#### [Brief]
All lines from the one bearing "This screenshot has width=786, height=544." through the end of the data below must be printed exactly as they stand, with pictures removed.

(Dataset items)
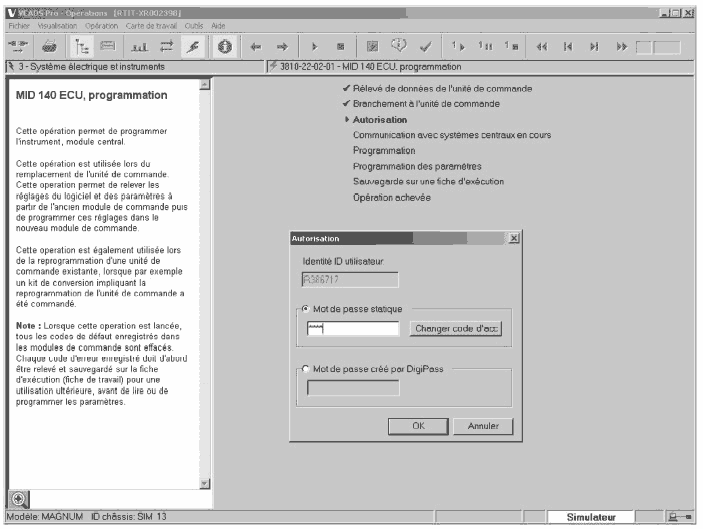This screenshot has height=529, width=703.
Task: Click the static password input field
Action: [x=353, y=329]
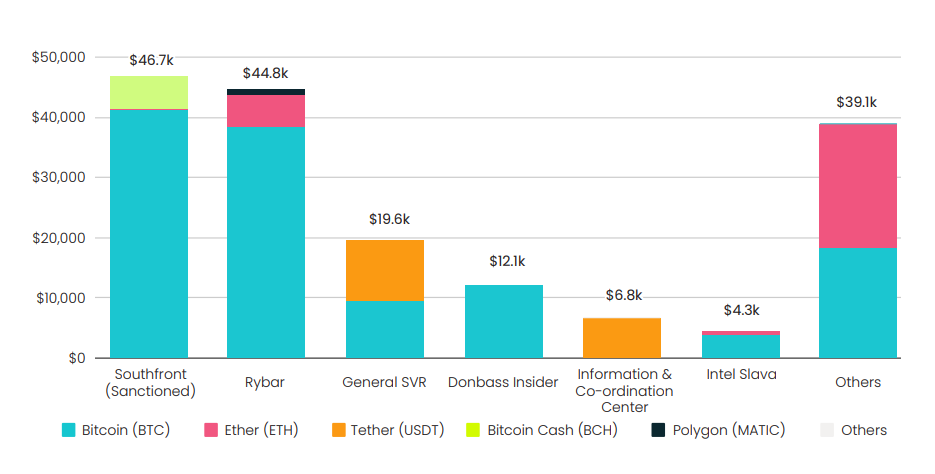Click the $50,000 y-axis tick label

pos(59,57)
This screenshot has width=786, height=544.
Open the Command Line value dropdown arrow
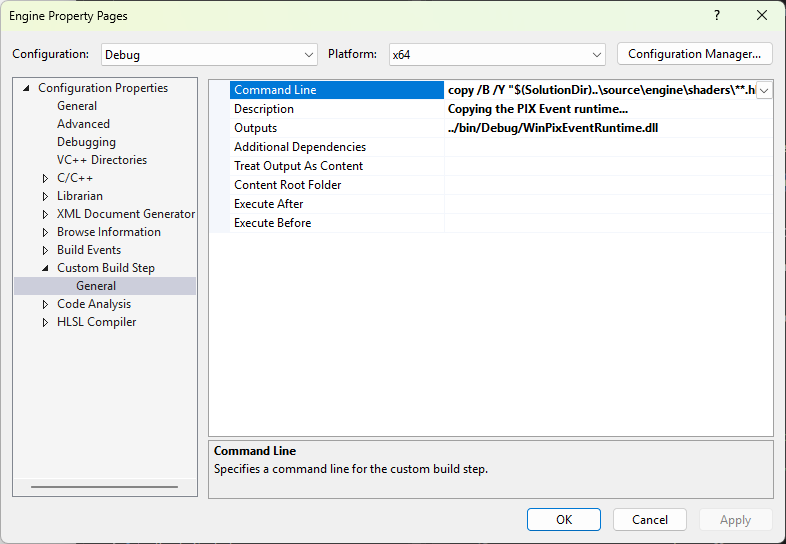tap(764, 90)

#### [Exercise output]
This screenshot has width=786, height=544.
Open the Command Line value dropdown arrow
tap(764, 90)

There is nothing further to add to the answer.